Elias offrit un sourire énigmatique aux cinq personnes, puis s'en alla en direction de l'escalier. Quoi qu'il ait à faire dans cet hôtel, Dunning se jura de le découvrir. Il voulait savoir d'où venait cette sensation d'insécurité qu'il ressentait en présence du millionnaire blond. Irina ne semblait pas plus à l'aise que lui, d'ailleurs.

- Je le sens pas trop, ce gars-là... souffla-t-elle, tournée vers son ami.

- Crois-moi, t'es loin d'être la seule. Et là, c'est mon intuition infaillible qui parle.

Pour toute réponse, la blonde leva les yeux au ciel. Il n'avait fallu que peu de temps pour que le Dunning sûr de lui et arrogant revienne.


* * *


Justin Lysander, un peu secoué par sa rencontre avec l'étrange Elias, regagna le deuxième étage. Il s'étonna de voir sortir quelqu'un de la chambre 210, juste en face de la sienne. Plus étrange encore, le type vint à sa rencontre.

- Excusez-moi, jeune homme.

- O-oui, monsieur ?

L'homme qui logeait dans la 210 s'étonna de la réaction presque apeurée du plus jeune, mais n'en fit pas la remarque. Il lui demanda simplement si Elias était déjà arrivé. Justin, entre deux balbutiements, parvint à lui indiquer que oui. L'inconnu le remercia d'un signe de tête et prit congé, laissant le jeune professeur dans le couloir, pensif.
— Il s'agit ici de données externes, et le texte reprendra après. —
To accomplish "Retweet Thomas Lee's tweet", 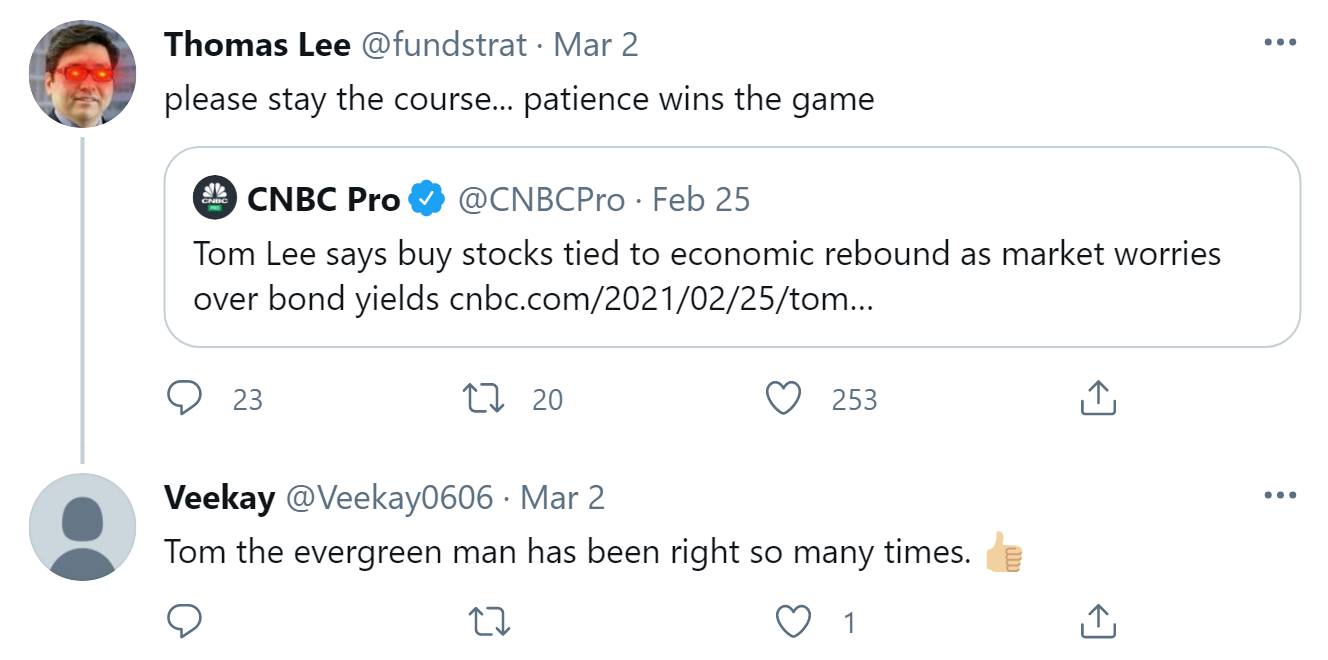I will (x=485, y=399).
Justin avait l'étrange impression d'avoir déjà vu son voisin de chambre quelque part, mais il ne parvenait pas à mettre un nom sur ce visage. Grand, un peu moins de la quarantaine, un regard grisâtre perçant et de courts cheveux bruns impeccables, il portait un costume coûteux, par-dessus lequel un long manteau noir. Pour compléter le tableau, un chapeau noir orné d'un ruban blanc. Il le savait, qu'il le connaissait, mais le souvenir mit un certain temps à lui revenir. Il venait de faire la conversation à l'un des hommes les plus influents et dangereux de la planète : Giovanni, le leader dit "impitoyable" de la Team Rocket. Le jeune professeur ne se sentait plus très bien à cette seule idée, et s'empressa de rejoindre sa chambre, des tas de questions sans réponse dans la tête.